■ **Task brief**:
Among the entries below, find the lines with "agent" and copy them.

■ **Listed records**:
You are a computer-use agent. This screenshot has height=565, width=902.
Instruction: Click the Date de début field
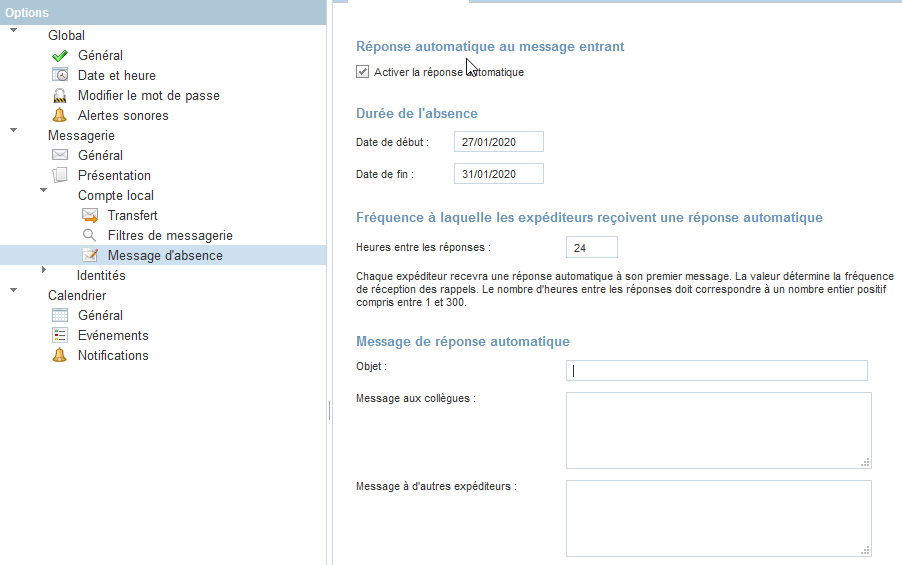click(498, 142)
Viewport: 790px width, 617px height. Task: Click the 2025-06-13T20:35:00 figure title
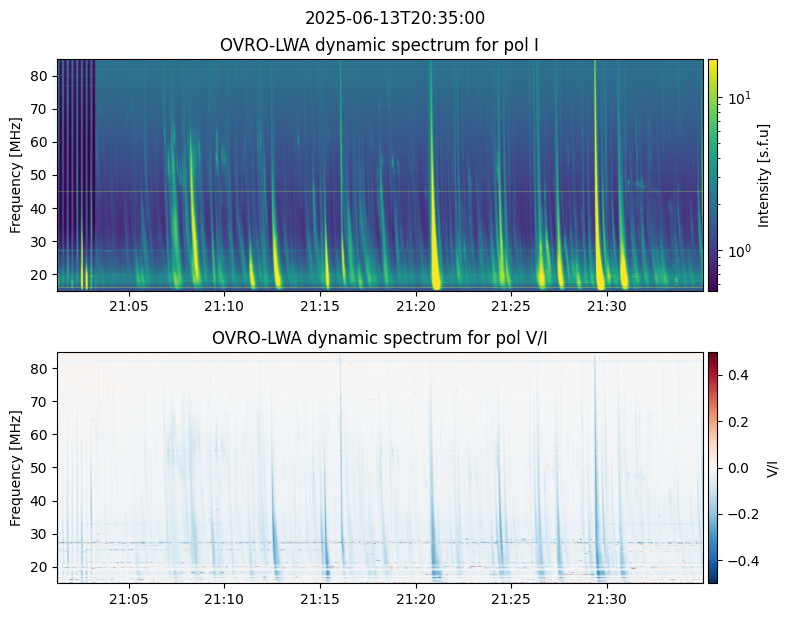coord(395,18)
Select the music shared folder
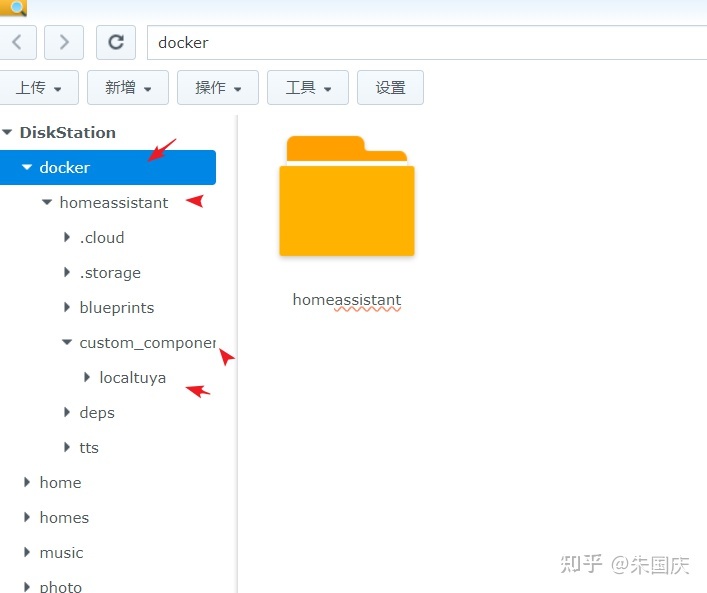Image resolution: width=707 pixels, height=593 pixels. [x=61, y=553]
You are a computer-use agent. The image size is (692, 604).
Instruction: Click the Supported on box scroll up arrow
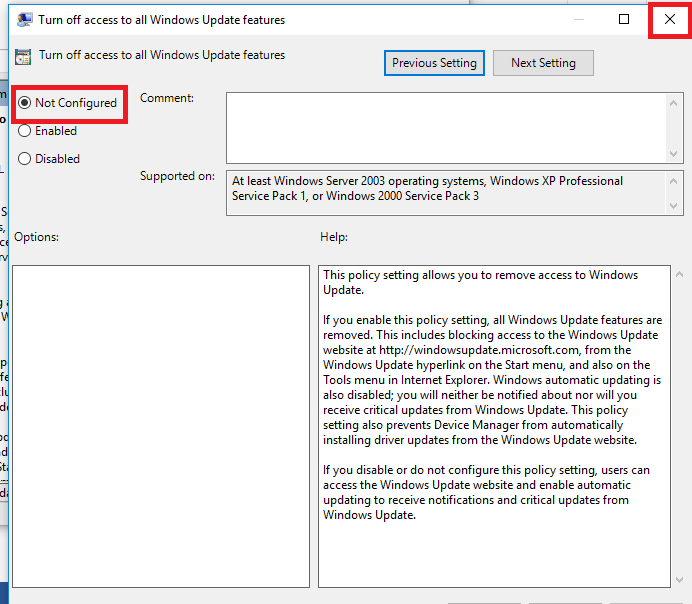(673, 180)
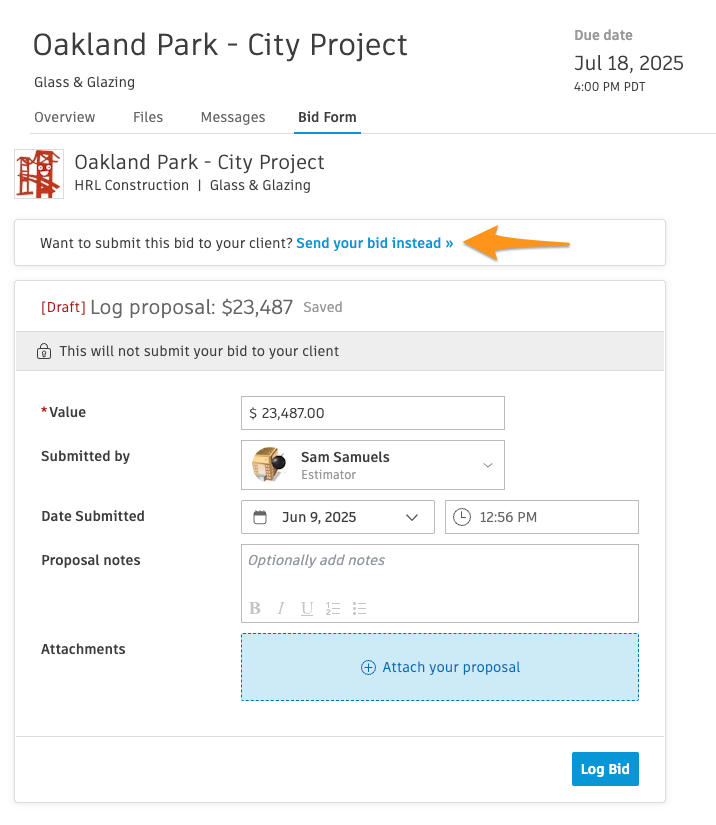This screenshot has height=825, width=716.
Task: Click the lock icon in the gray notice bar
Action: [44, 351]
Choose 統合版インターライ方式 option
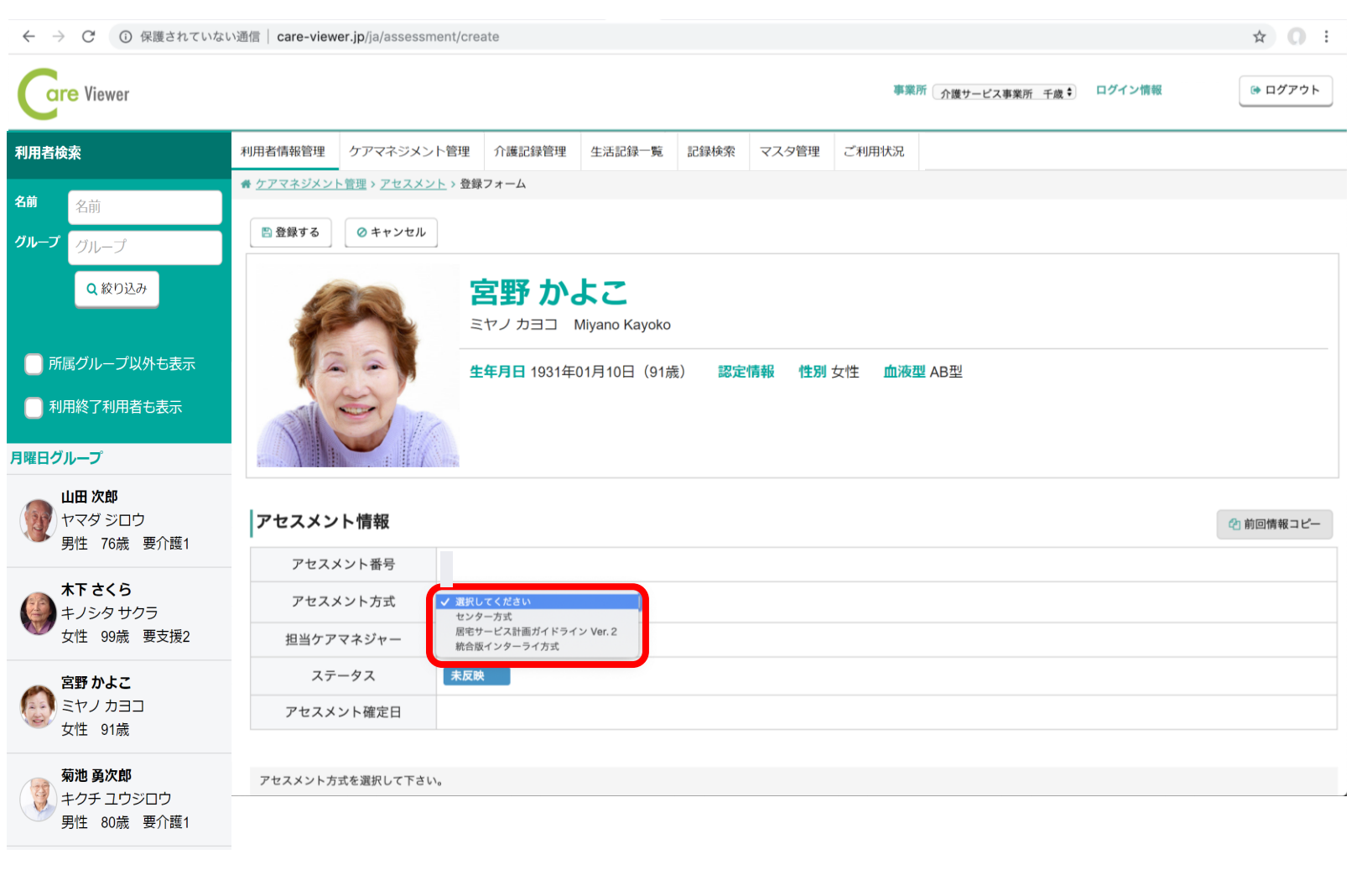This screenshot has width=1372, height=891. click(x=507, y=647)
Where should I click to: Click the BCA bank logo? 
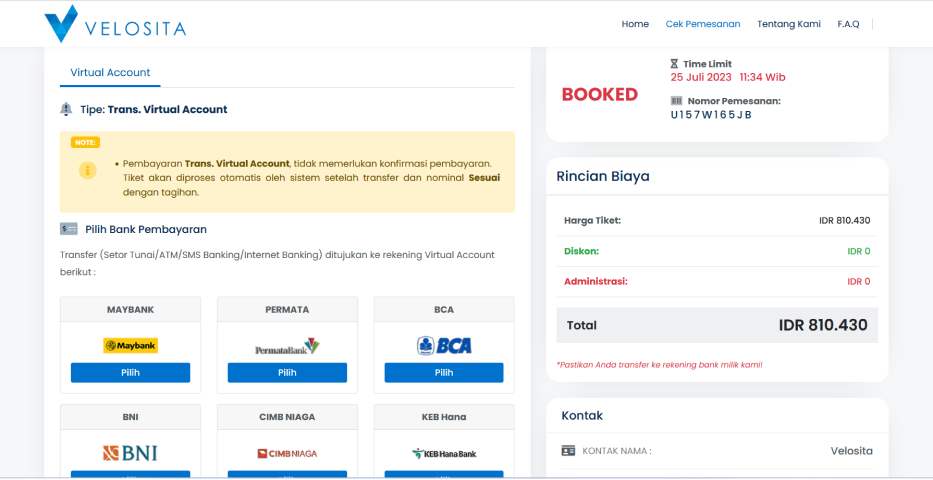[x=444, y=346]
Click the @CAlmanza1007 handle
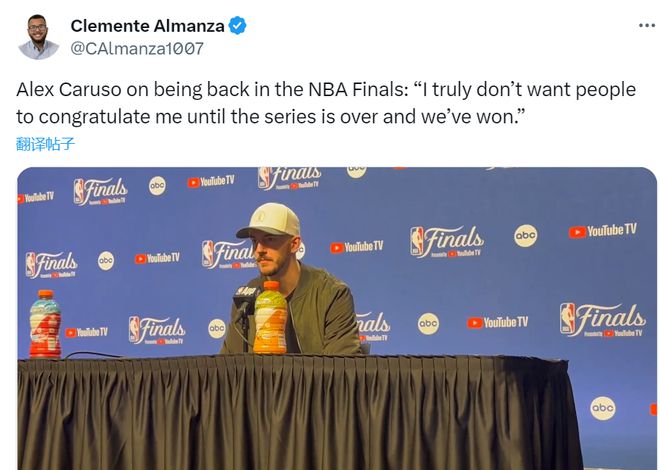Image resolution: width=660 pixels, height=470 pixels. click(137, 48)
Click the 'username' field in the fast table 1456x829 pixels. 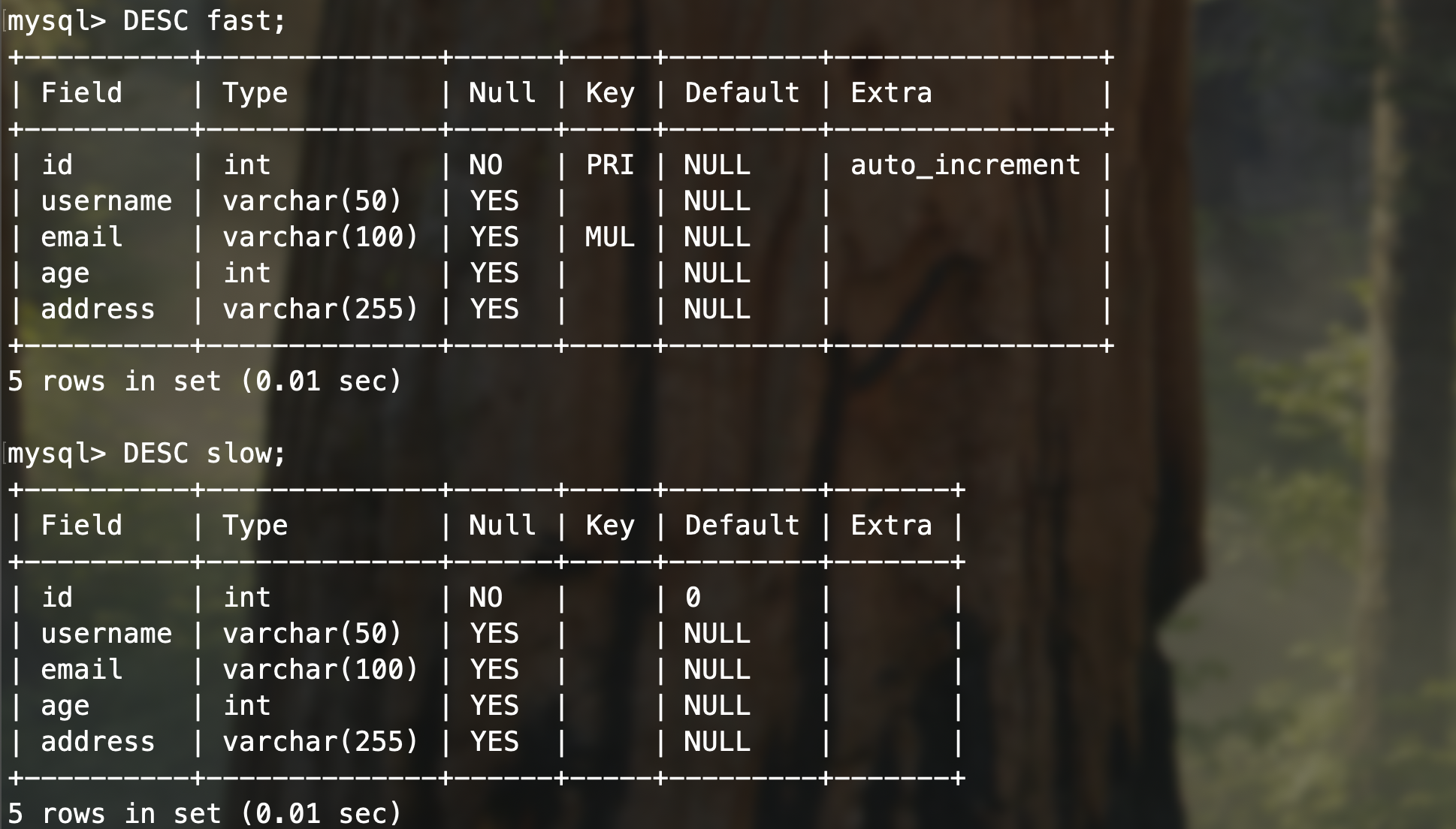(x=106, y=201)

■ **Answer box**:
You are a computer-use agent. This screenshot has height=565, width=902.
You are a computer-use agent. The image size is (692, 604).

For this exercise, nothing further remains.